Exporting spreadsheet data to MySQL

Submitted by on December 9, 2005 – 2:10 am 2 Comments

The following is a process for migrating spreadsheet data to MySQL database using a Shell script in a Unix environment. To follow this tutorial you must already know how to create MySQL schemas and tables. You must also have basic Unix skills.

Consider the following task:

You have an Excel spreadsheet with a table containing data:

Excel spreadsheet

The first step is to export this data to a character-separated format. The common format is comma-separated CSV file. However, using comma as a field separator is not a good idea because text in your spreadsheet is likely to contain commas.

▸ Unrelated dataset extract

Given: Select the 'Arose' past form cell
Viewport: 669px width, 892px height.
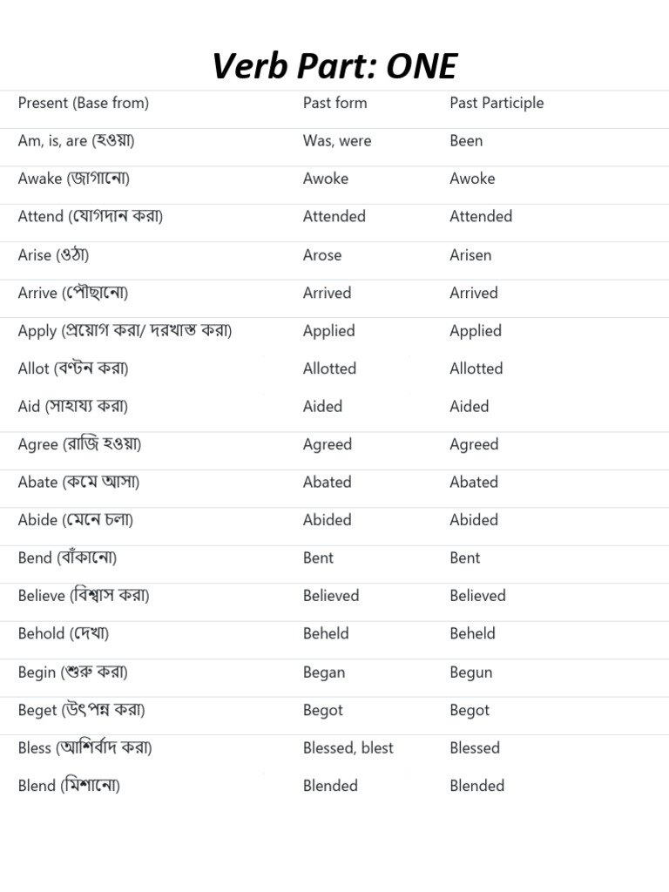Looking at the screenshot, I should point(322,255).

This will make it complicated to parse text.

You need to chose a field separator other than comma. To do so in Windows click Start -> Settings -> Control Panel -> Regional and Language Options -> Customize ->

Excel spreadsheet

In the “List separator” field enter any single character that’s not present in your spreadsheet. Something like @ often works well (unless your data contains e-mail addresses). Click OK twice

In Excel click File -> Save As -> select CSV format:

Excel spreadsheet

Now you have a text file that looks something like this:

First Name@Last Name@Address@City@State@ZIP
Alex@Smith@213 Penn St.@Newark@NJ@21822
William@O'Connor@12 Summer St.@Wilmington@DE@19703
John@Mackin@18 Washington Dr.@Baltimore@MD@21872

Delete the first line of this file containing column headers. Use MySQL Administrator GUI to create a table in your database that would match the structure of this file. Remove all spaces from the column names, make them lower-case, and add unique ID column with auto increment:

Excel spreadsheet

Below is an example of a Shell script that will read your @-separated text.csv file and insert into the MySQL table you just created.

Input file name: text.csv
Database name: database
Table name: table1

#!/bin/sh

MYSQL="/usr/bin/mysql"
DBUSER="your_username"
DBPASS="your_password"
DBNAME="database"
LINES=$(cat text.csv | wc -l | awk '{print $1}')
i=1
cat text.csv | while read LINE
do
	first_name=$(echo "$LINE" | awk -F'@' '{print $1}' | sed "s+'+\'+g")
	last_name=$(echo "$LINE" | awk -F'@' '{print $2}' | sed "s+'+\'+g")
	address=$(echo "$LINE" | awk -F'@' '{print $3}' | sed "s+'+\'+g")
	city=$(echo "$LINE" | awk -F'@' '{print $4}' | sed "s+'+\'+g")
	state=$(echo "$LINE" | awk -F'@' '{print $5}' | sed "s+'+\'+g")
	zip=$(echo "$LINE" | awk -F'@' '{print $6}' | sed "s+'+\'+g")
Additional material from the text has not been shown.